English 90

Practices of Literary Study: Childish Things


Section Semester Instructor Time Location Course Areas
5 Fall 2021 Landreth, David
TTh 5-6:30 106 Wheeler

Book List

Austen, Jane: Emma; Blake, William: Songs of Innocence and of Experience; Coleridge and Wordsworth: Lyrical Ballads; James, Henry: What Maisie Knew; Shakespeare, William: Sonnets; Shakespeare, William: The Winter's Tale; Wilde, Oscar: Complete Short Stories; Wilde, Oscar: The Importance of Being Earnest

Other Readings and Media

 

Performance video of The Winter's Tale and Earnest; feature films of Emma (Clueless and Emma. [2020]). Short readings from Best & Marcus, Bettelheim, Brooks & Warren, Carroll, Eliot, Freud, Klein, Ricoeur, Sedgwick, Snicket, Vendler, et al. to be distributed via bCourses.

 

Description

 

When I was a child, I spake as a child, I understood as a child, I thought as a child: but when I became a man, I put away childish things. For now we see through a glass, darkly; but then face to face: now I know in part; but then shall I know even as also I am known. (First letter of Paul to the Corinthians, Chapter 13).

 

The primary method of literary study is analysis, which means "breaking apart." It's a concept borrowed from the physical sciences. When we break apart a text to subject its elements to scientific attention, do we do it an injury? Do we sacrifice its vitality, or disenchant its magic? To advance our understanding as critics, do we kill our pleasure as readers?

 

For St. Paul, the answer to these questions is both yes and no.

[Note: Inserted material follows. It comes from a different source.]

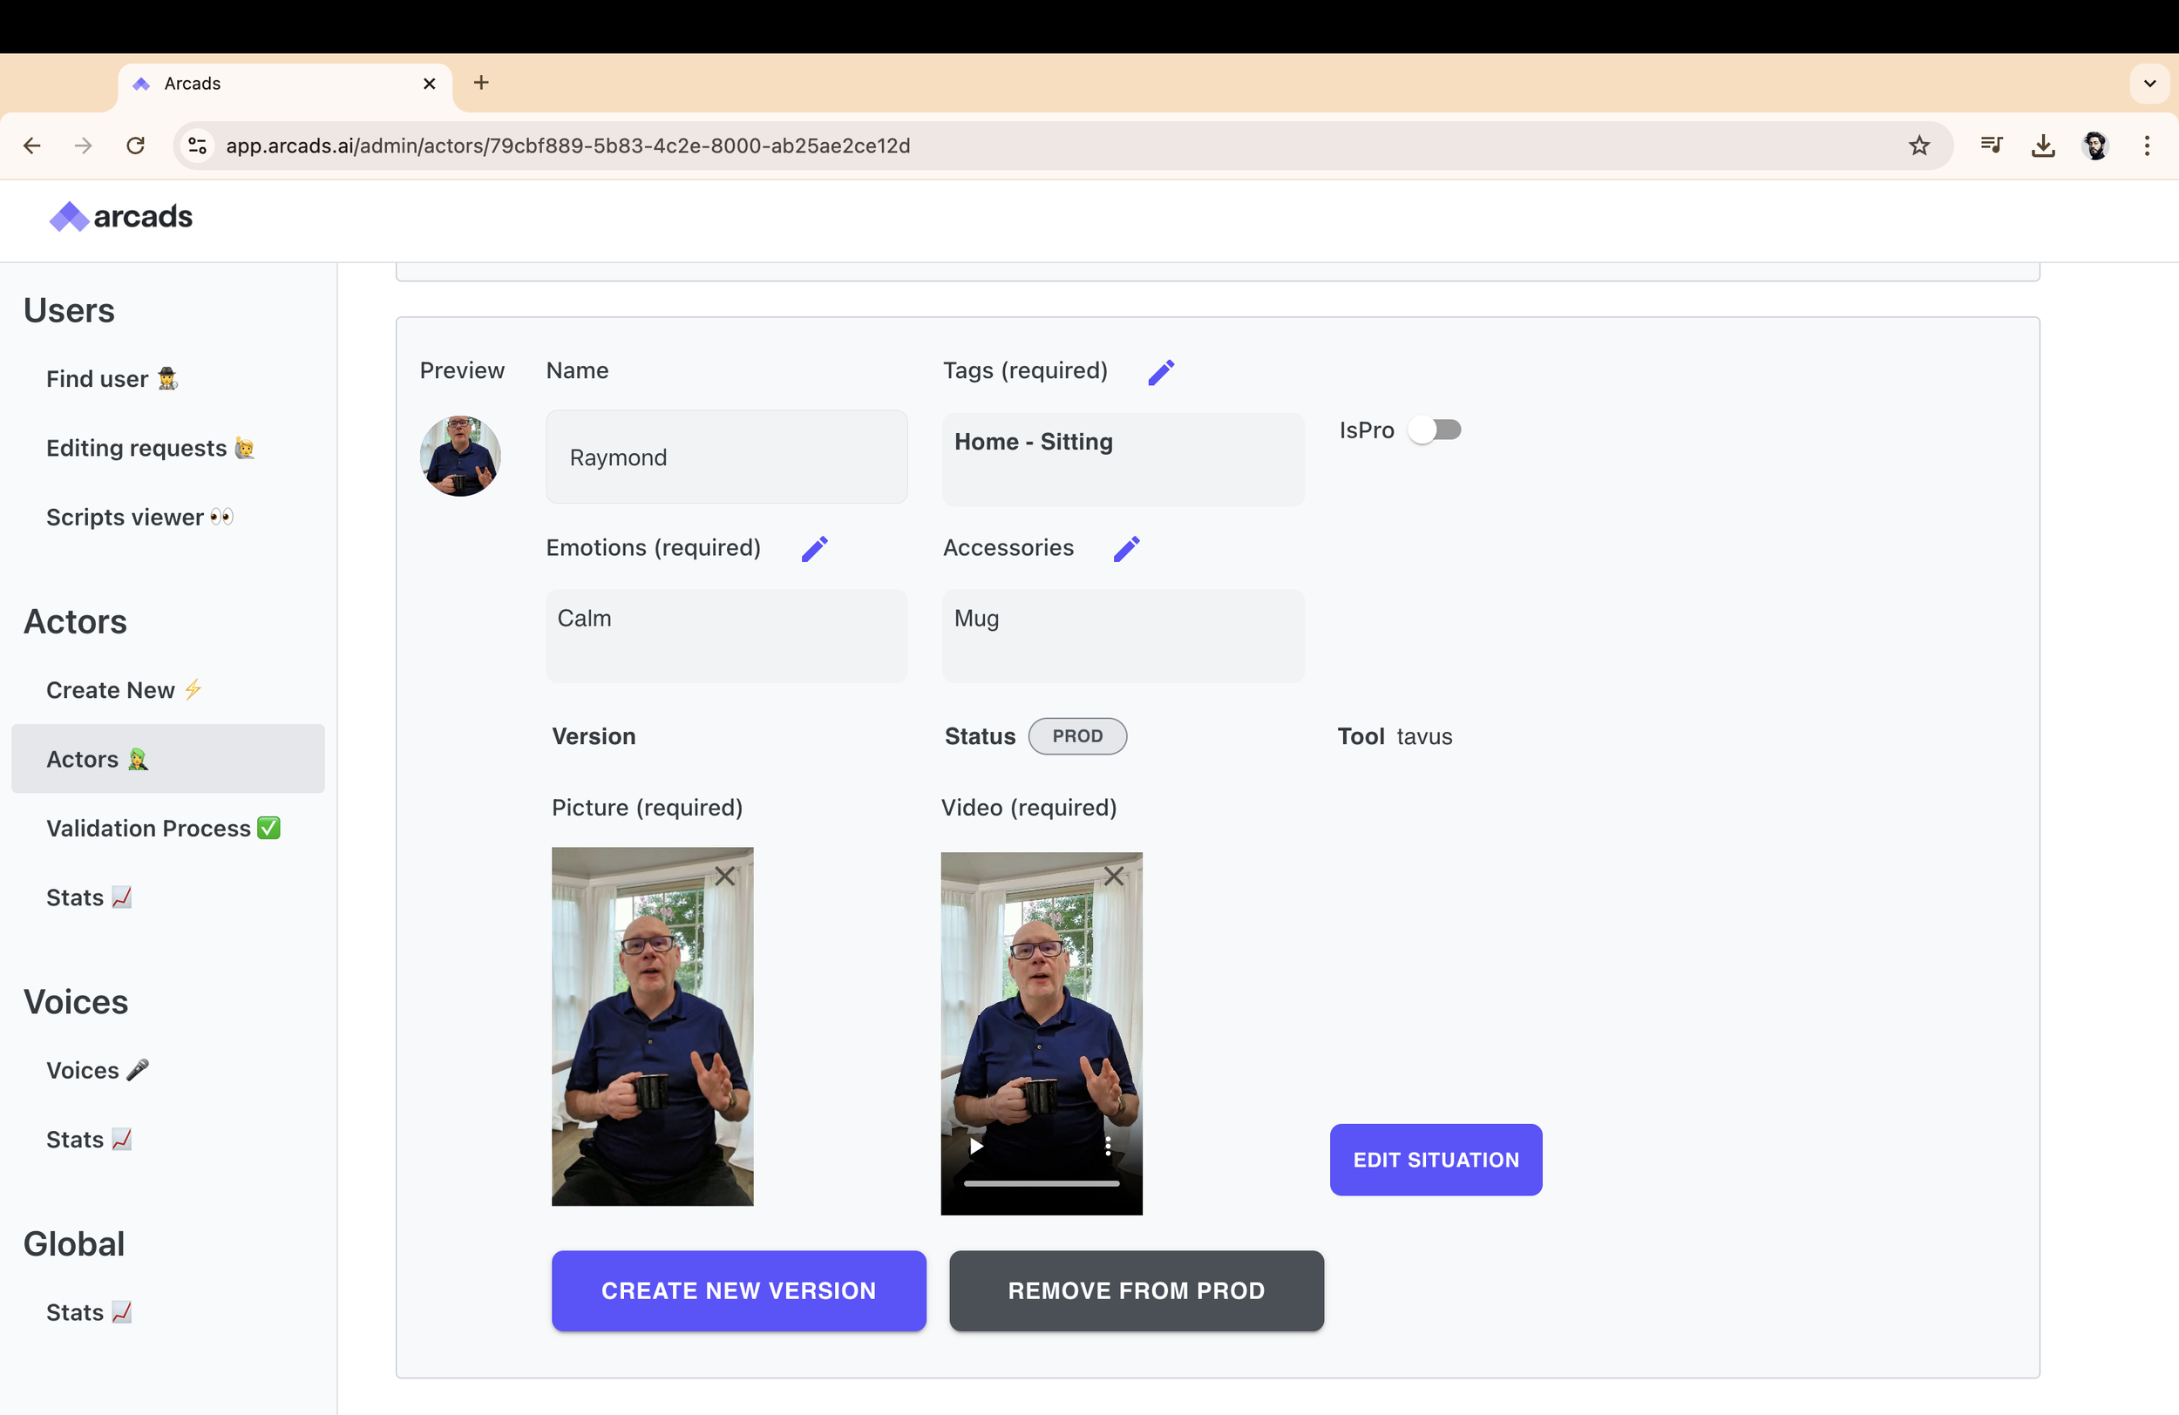Seek on the video progress bar

tap(1041, 1183)
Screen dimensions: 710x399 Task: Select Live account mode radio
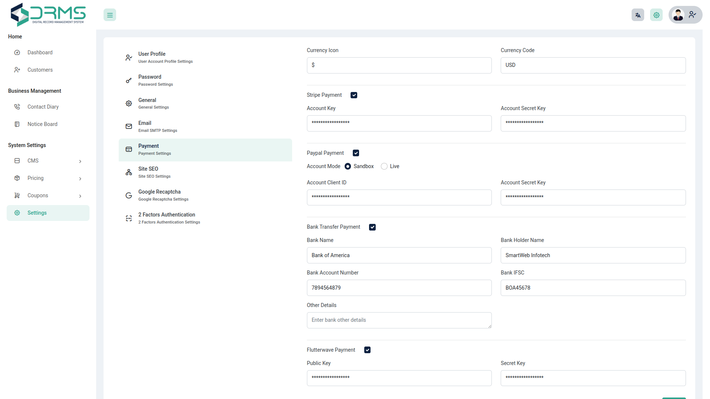(384, 167)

To achieve a mature understanding, we must sacrifice the delights we find in "childish things." Yet, in this world, that mature understanding is impossible: compared to the perfect knowledge promised in the world to come, all human understanding is a distorted and translucent reflection, a "dark glass," that we must interpret in fragments, to puzzle out as best we can.

 

This semester, we'll be considering the relations among sacrifice, understanding, pleasure, and puzzlement as they surface in three periods of English writing—the Renaissance, the Romantic era, and the turn of the twentieth century—and across multiple genres. The goals are to introduce students to a variety of venues for addressing some of the same thematic problems; to develop our skills of analysis within each of those venues; and to think about the limits of analysis as a method, and what might be on the other side of those limits.